Beginning with the line that holds "Given: Open the Pull requests tab" and ending with the last line of the entries below, copy every line exactly and nothing else, with the pictures left out.

━━━━━━━━━━━━━━━━━━━━

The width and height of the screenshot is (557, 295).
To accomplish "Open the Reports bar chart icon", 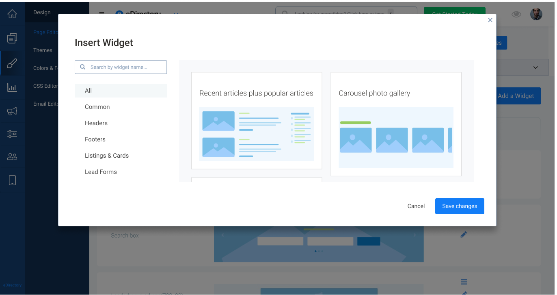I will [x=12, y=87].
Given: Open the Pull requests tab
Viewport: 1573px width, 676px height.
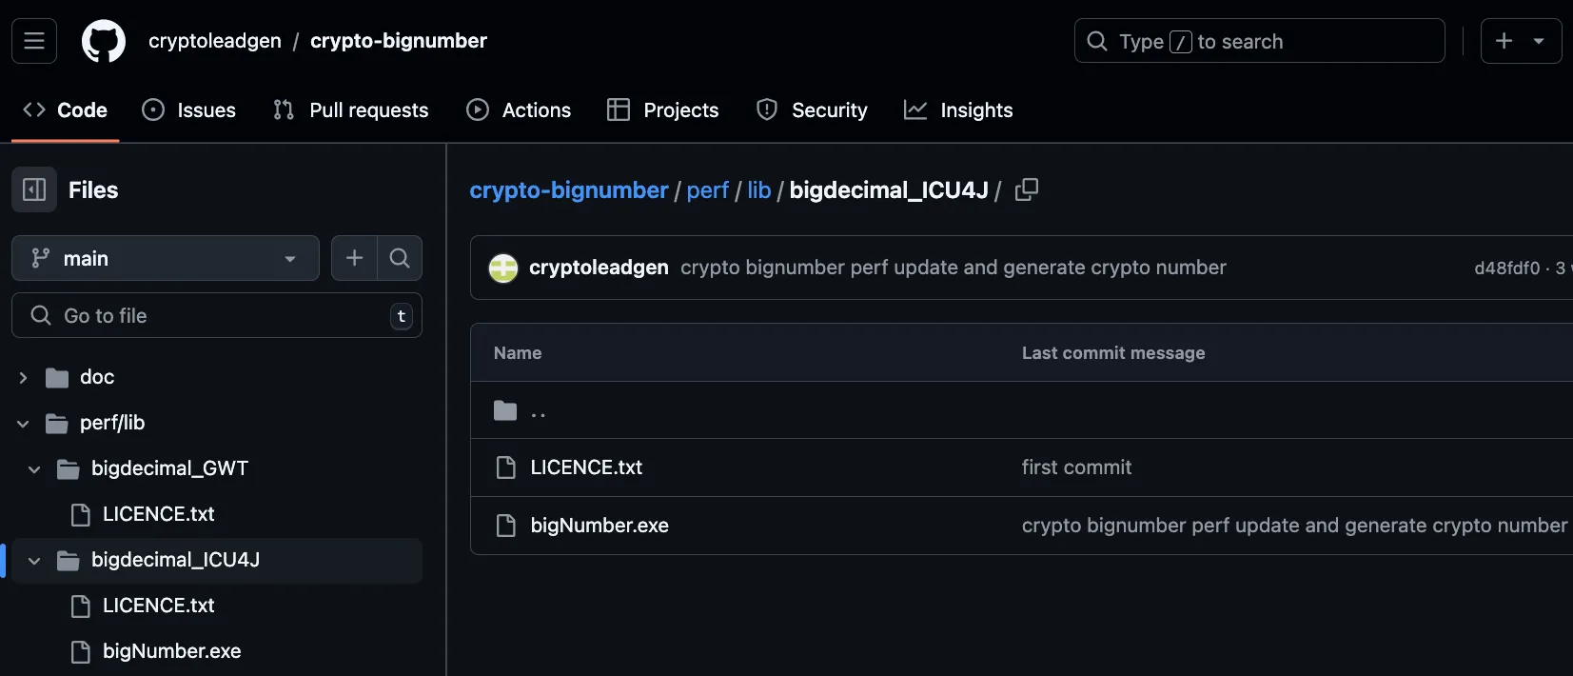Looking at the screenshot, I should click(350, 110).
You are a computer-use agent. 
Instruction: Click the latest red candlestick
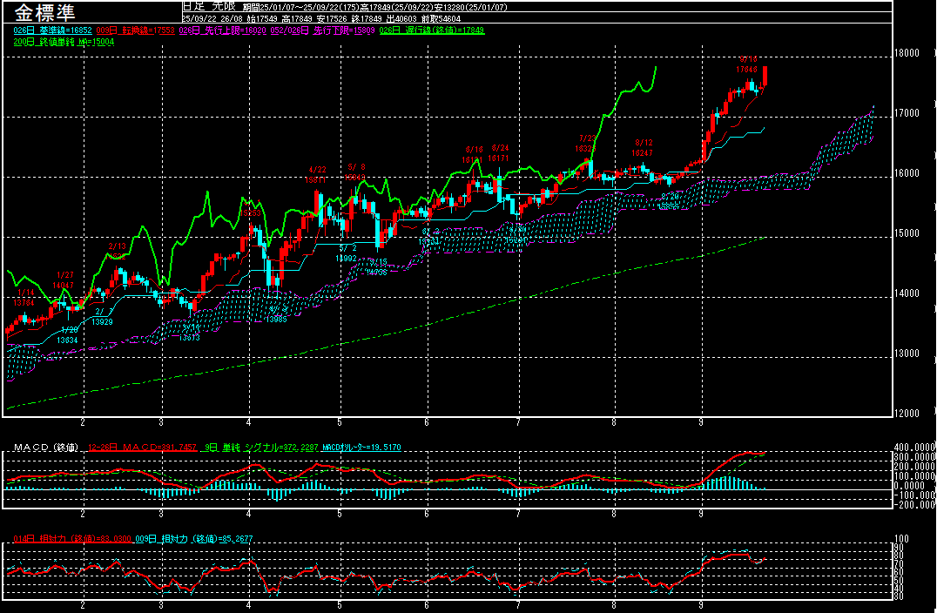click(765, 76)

━━━━━━━━━━━━━━━━━━━━

= Task solution =
Given: Open the Pull requests tab
Viewport: 1573px width, 676px height.
Looking at the screenshot, I should click(350, 110).
You are a computer-use agent. 
Instruction: Click the latest red candlestick
click(765, 76)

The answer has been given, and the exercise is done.